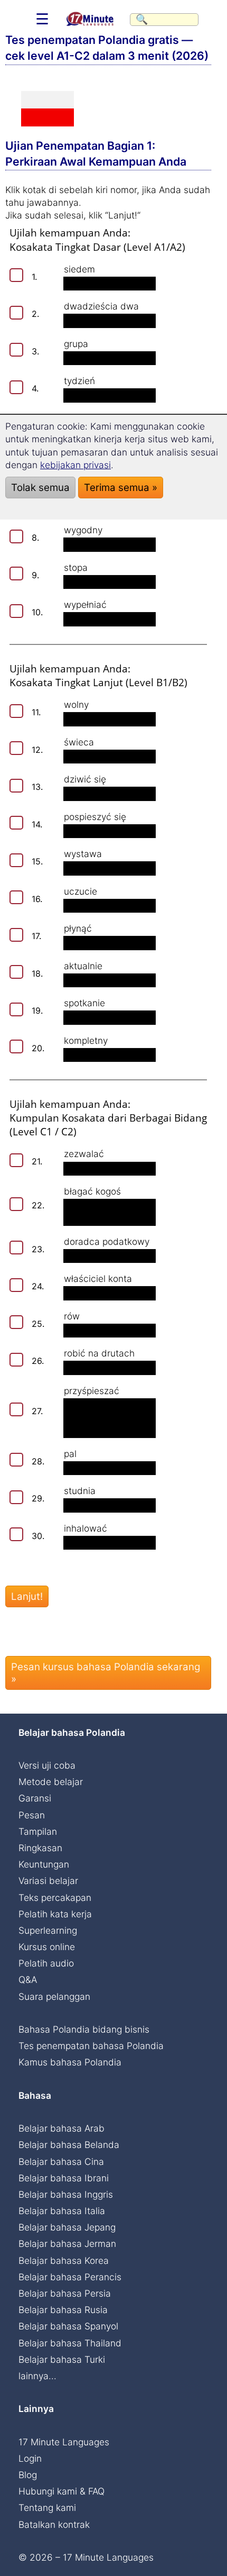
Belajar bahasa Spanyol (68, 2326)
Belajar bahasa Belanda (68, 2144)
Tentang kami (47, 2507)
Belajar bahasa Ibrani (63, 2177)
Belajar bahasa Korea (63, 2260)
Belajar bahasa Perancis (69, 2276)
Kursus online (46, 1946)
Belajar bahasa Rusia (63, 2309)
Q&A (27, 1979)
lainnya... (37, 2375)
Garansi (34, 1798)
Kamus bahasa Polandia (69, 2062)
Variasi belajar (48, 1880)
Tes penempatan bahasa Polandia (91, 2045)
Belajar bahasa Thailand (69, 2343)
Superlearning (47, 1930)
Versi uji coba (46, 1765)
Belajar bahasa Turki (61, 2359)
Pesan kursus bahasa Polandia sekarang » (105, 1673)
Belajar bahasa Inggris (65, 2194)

::::

▸ **Goal of the exercise**: What you return should match, exactly, the stretch of the listing above that runs from the line with "Versi uji coba (46, 1765)" to its last line.

▸ **Result of this exercise**:
Versi uji coba (46, 1765)
Belajar bahasa Turki (61, 2359)
Pesan kursus bahasa Polandia sekarang » (105, 1673)
Belajar bahasa Inggris (65, 2194)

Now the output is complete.